QUESTION TEXT: Anthropologist: One of the distinctive traits of…
QUESTION TYPE: Strengthen
CONCLUSION: Cooking probably let us get more calories from less food (and develop our brains).
REASONING: Our ancestors first got large brains around the time they began to use fire. And modern people who eat only raw food have trouble getting enough calories.
ANALYSIS: So far, the question has just given us two correlations: fire/development of brains and raw food/calorie struggle. But those aren’t direct evidence. We can strengthen the argument by showing an actual advantage for cooking.
You may have made an unwarranted assumption on this question. You can’t assume that a raw food diet is a vegan/vegetarian diet. There are, in fact, some people who eat raw meat. And most wild animals eat raw meat. And humans did before fire. While you can use outside knowledge to think about questions, you can’t use it to assume something must be true, unless literally everyone would agree about it.
- This isn’t an advantage for cooked foods.

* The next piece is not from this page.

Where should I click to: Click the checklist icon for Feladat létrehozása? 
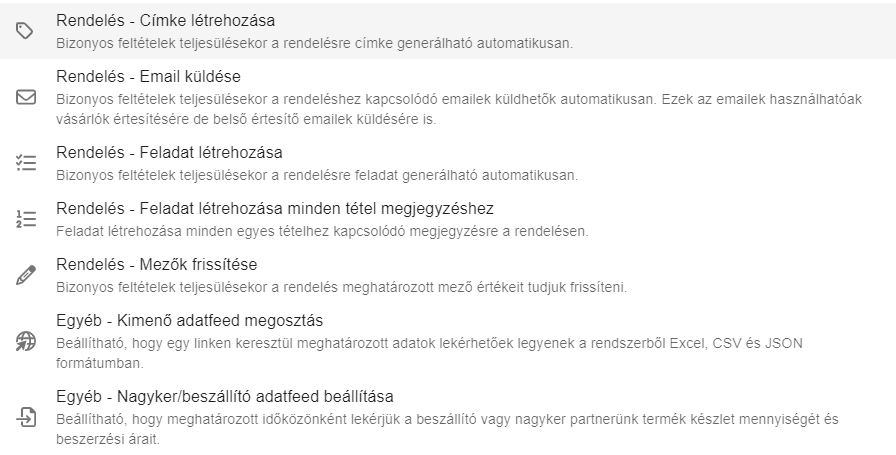tap(27, 164)
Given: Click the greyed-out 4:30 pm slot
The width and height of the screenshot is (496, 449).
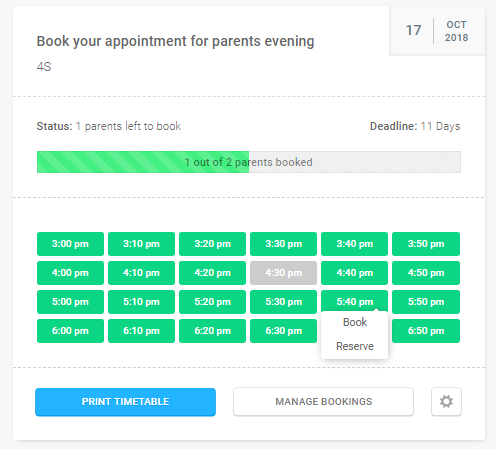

If anything, it shows raw foods are just as calorie dense as cooked foods!
- If you picked this, you may have made the unwarranted assumption that a raw food diet is vegan. But it’s possible to eat raw meat on a raw food diet. Our ancestors certainly did.
This answer also doesn’t address the proper comparison: is it harder to get enough calories from raw vegetables than from raw meat? (You’d need to eat a larger quantity of vegetables, but it might not be harder to do so.)
- Like answer A, this shows no difference between raw food and cooked food. This can’t help.
- CORRECT. This is an advantage for cooked food: it’s easier to process. Suppose you need 2,000 calories, and digesting cooked food takes 100 and raw food takes 500. You’d need to eat 2100 cooked calories or 2500 raw calories.
- It’s possible to have domesticated animals but no fire. This says nothing about cooked vs. raw.